§ INSTRUCTIONS TO FOLLOW: Here are some entries; quote each one exactly.

[Opening RECORD EXTRACTS section]

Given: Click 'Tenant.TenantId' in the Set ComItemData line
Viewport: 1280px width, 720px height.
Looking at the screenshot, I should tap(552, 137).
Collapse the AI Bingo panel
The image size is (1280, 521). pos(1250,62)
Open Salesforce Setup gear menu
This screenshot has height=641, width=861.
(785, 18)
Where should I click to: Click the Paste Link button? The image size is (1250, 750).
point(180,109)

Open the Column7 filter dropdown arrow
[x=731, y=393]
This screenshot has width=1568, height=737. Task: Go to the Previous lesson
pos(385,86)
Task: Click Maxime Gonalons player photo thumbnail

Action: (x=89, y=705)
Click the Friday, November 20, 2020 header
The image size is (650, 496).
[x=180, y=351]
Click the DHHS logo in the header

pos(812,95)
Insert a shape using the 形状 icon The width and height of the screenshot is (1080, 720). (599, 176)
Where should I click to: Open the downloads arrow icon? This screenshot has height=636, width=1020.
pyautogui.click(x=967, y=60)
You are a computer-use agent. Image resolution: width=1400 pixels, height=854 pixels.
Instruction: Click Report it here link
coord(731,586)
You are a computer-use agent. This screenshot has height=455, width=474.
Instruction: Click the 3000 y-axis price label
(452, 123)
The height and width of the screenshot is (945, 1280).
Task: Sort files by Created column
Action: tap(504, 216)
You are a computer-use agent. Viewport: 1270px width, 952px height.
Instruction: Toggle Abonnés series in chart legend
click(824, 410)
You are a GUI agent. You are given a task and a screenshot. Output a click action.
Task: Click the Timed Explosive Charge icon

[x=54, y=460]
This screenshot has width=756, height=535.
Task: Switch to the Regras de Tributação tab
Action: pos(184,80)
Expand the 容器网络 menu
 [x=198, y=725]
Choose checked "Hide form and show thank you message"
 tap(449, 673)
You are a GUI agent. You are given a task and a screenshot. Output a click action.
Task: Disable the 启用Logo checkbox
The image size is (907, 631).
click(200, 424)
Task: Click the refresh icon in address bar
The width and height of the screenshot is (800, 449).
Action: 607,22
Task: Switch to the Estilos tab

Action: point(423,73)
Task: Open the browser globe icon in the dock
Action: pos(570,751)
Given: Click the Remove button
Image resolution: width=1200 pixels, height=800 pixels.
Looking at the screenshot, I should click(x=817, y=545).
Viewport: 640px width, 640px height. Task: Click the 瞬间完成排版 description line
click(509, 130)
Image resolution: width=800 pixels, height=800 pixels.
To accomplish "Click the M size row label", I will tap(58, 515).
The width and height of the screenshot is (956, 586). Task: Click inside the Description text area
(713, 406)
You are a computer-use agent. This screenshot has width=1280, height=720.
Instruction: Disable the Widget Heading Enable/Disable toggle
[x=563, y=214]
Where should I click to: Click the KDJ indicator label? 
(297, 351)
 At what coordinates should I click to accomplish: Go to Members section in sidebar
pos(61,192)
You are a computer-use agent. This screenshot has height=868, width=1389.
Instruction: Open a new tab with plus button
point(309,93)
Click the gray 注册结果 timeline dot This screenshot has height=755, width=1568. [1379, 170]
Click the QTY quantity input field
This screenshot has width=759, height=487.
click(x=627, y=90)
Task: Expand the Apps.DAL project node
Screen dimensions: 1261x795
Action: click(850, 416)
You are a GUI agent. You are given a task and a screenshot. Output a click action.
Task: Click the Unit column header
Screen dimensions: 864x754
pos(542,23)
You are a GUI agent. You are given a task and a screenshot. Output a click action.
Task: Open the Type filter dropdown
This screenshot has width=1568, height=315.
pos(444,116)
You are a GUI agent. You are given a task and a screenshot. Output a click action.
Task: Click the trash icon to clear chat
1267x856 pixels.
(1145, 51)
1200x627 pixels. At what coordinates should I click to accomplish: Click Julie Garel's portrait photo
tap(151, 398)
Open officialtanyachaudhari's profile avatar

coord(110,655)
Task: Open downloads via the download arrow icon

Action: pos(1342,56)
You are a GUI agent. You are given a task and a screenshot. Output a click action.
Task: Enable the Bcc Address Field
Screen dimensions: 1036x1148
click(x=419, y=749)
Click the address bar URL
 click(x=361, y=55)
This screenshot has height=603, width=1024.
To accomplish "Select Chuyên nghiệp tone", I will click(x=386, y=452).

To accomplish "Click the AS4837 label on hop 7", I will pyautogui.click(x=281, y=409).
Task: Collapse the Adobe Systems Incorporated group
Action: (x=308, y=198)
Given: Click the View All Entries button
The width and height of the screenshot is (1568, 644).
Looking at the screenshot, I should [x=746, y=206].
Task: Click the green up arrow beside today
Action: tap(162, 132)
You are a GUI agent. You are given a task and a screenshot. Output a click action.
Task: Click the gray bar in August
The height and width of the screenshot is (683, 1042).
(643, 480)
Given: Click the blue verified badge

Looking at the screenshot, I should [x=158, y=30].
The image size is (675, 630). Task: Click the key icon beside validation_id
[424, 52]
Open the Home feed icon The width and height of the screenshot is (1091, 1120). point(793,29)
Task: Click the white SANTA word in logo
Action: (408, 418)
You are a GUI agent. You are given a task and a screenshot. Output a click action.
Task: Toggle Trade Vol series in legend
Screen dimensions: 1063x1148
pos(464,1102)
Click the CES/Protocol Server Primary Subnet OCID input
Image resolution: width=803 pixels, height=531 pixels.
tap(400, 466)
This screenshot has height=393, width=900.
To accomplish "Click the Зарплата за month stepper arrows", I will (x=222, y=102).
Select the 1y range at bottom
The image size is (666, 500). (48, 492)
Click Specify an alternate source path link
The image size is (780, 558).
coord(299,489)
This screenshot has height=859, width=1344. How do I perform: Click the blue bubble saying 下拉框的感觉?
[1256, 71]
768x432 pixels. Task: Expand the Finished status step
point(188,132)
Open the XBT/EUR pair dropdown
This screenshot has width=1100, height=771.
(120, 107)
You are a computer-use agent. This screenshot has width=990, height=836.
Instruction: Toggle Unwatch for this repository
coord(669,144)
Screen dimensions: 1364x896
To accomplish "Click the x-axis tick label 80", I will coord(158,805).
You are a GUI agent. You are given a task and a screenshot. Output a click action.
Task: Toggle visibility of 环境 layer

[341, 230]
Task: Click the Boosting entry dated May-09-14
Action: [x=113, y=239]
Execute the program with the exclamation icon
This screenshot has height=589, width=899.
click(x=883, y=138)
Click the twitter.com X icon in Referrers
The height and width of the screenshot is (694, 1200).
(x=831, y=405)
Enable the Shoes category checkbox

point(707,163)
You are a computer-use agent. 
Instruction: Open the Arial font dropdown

[Closing RECORD EXTRACTS section]

§ OUTPUT OF THE TASK:
Given: Click 'Tenant.TenantId' in the Set ComItemData line
Viewport: 1280px width, 720px height.
Looking at the screenshot, I should tap(552, 137).
Collapse the AI Bingo panel
The image size is (1280, 521). pos(1250,62)
Open Salesforce Setup gear menu
This screenshot has height=641, width=861.
(785, 18)
Where should I click to: Click the Paste Link button? The image size is (1250, 750).
point(180,109)

Open the Column7 filter dropdown arrow
[x=731, y=393]
This screenshot has width=1568, height=737. Task: Go to the Previous lesson
pos(385,86)
Task: Click Maxime Gonalons player photo thumbnail

Action: (x=89, y=705)
Click the Friday, November 20, 2020 header
The image size is (650, 496).
[x=180, y=351]
Click the DHHS logo in the header

pos(812,95)
Insert a shape using the 形状 icon The width and height of the screenshot is (1080, 720). (599, 176)
Where should I click to: Open the downloads arrow icon? This screenshot has height=636, width=1020.
pyautogui.click(x=967, y=60)
You are a computer-use agent. Image resolution: width=1400 pixels, height=854 pixels.
Instruction: Click Report it here link
coord(731,586)
You are a computer-use agent. This screenshot has height=455, width=474.
Instruction: Click the 3000 y-axis price label
(452, 123)
The height and width of the screenshot is (945, 1280).
Task: Sort files by Created column
Action: tap(504, 216)
You are a computer-use agent. Viewport: 1270px width, 952px height.
Instruction: Toggle Abonnés series in chart legend
click(824, 410)
You are a GUI agent. You are given a task and a screenshot. Output a click action.
Task: Click the Timed Explosive Charge icon

[x=54, y=460]
This screenshot has width=756, height=535.
Task: Switch to the Regras de Tributação tab
Action: pos(184,80)
Expand the 容器网络 menu
 [x=198, y=725]
Choose checked "Hide form and show thank you message"
 tap(449, 673)
You are a GUI agent. You are given a task and a screenshot. Output a click action.
Task: Disable the 启用Logo checkbox
The image size is (907, 631).
click(200, 424)
Task: Click the refresh icon in address bar
The width and height of the screenshot is (800, 449).
Action: 607,22
Task: Switch to the Estilos tab

Action: point(423,73)
Task: Open the browser globe icon in the dock
Action: pos(570,751)
Given: Click the Remove button
Image resolution: width=1200 pixels, height=800 pixels.
Looking at the screenshot, I should click(x=817, y=545).
Viewport: 640px width, 640px height. Task: Click the 瞬间完成排版 description line
click(509, 130)
Image resolution: width=800 pixels, height=800 pixels.
To accomplish "Click the M size row label", I will tap(58, 515).
The width and height of the screenshot is (956, 586). Task: Click inside the Description text area
(713, 406)
You are a computer-use agent. This screenshot has width=1280, height=720.
Instruction: Disable the Widget Heading Enable/Disable toggle
[x=563, y=214]
Where should I click to: Click the KDJ indicator label? 
(297, 351)
 At what coordinates should I click to accomplish: Go to Members section in sidebar
pos(61,192)
You are a computer-use agent. This screenshot has height=868, width=1389.
Instruction: Open a new tab with plus button
point(309,93)
Click the gray 注册结果 timeline dot This screenshot has height=755, width=1568. [1379, 170]
Click the QTY quantity input field
This screenshot has width=759, height=487.
click(x=627, y=90)
Task: Expand the Apps.DAL project node
Screen dimensions: 1261x795
Action: click(850, 416)
You are a GUI agent. You are given a task and a screenshot. Output a click action.
Task: Click the Unit column header
Screen dimensions: 864x754
pos(542,23)
You are a GUI agent. You are given a task and a screenshot. Output a click action.
Task: Open the Type filter dropdown
This screenshot has width=1568, height=315.
pos(444,116)
You are a GUI agent. You are given a task and a screenshot. Output a click action.
Task: Click the trash icon to clear chat
1267x856 pixels.
(1145, 51)
1200x627 pixels. At what coordinates should I click to accomplish: Click Julie Garel's portrait photo
tap(151, 398)
Open officialtanyachaudhari's profile avatar

coord(110,655)
Task: Open downloads via the download arrow icon

Action: pos(1342,56)
You are a GUI agent. You are given a task and a screenshot. Output a click action.
Task: Enable the Bcc Address Field
Screen dimensions: 1036x1148
click(x=419, y=749)
Click the address bar URL
 click(x=361, y=55)
This screenshot has height=603, width=1024.
To accomplish "Select Chuyên nghiệp tone", I will click(x=386, y=452).

To accomplish "Click the AS4837 label on hop 7", I will pyautogui.click(x=281, y=409).
Task: Collapse the Adobe Systems Incorporated group
Action: (x=308, y=198)
Given: Click the View All Entries button
The width and height of the screenshot is (1568, 644).
Looking at the screenshot, I should [x=746, y=206].
Task: Click the green up arrow beside today
Action: tap(162, 132)
You are a GUI agent. You are given a task and a screenshot. Output a click action.
Task: Click the gray bar in August
The height and width of the screenshot is (683, 1042).
(643, 480)
Given: Click the blue verified badge

Looking at the screenshot, I should [x=158, y=30].
The image size is (675, 630). Task: Click the key icon beside validation_id
[424, 52]
Open the Home feed icon The width and height of the screenshot is (1091, 1120). point(793,29)
Task: Click the white SANTA word in logo
Action: (408, 418)
You are a GUI agent. You are given a task and a screenshot. Output a click action.
Task: Toggle Trade Vol series in legend
Screen dimensions: 1063x1148
pos(464,1102)
Click the CES/Protocol Server Primary Subnet OCID input
Image resolution: width=803 pixels, height=531 pixels.
tap(400, 466)
This screenshot has height=393, width=900.
To accomplish "Click the Зарплата за month stepper arrows", I will (x=222, y=102).
Select the 1y range at bottom
The image size is (666, 500). (48, 492)
Click Specify an alternate source path link
The image size is (780, 558).
coord(299,489)
This screenshot has height=859, width=1344. How do I perform: Click the blue bubble saying 下拉框的感觉?
[1256, 71]
768x432 pixels. Task: Expand the Finished status step
point(188,132)
Open the XBT/EUR pair dropdown
This screenshot has width=1100, height=771.
(120, 107)
You are a computer-use agent. This screenshot has width=990, height=836.
Instruction: Toggle Unwatch for this repository
coord(669,144)
Screen dimensions: 1364x896
To accomplish "Click the x-axis tick label 80", I will coord(158,805).
You are a GUI agent. You are given a task and a screenshot. Output a click action.
Task: Toggle visibility of 环境 layer

[341, 230]
Task: Click the Boosting entry dated May-09-14
Action: [x=113, y=239]
Execute the program with the exclamation icon
This screenshot has height=589, width=899.
click(x=883, y=138)
Click the twitter.com X icon in Referrers
The height and width of the screenshot is (694, 1200).
(x=831, y=405)
Enable the Shoes category checkbox

point(707,163)
You are a computer-use agent. 
Instruction: Open the Arial font dropdown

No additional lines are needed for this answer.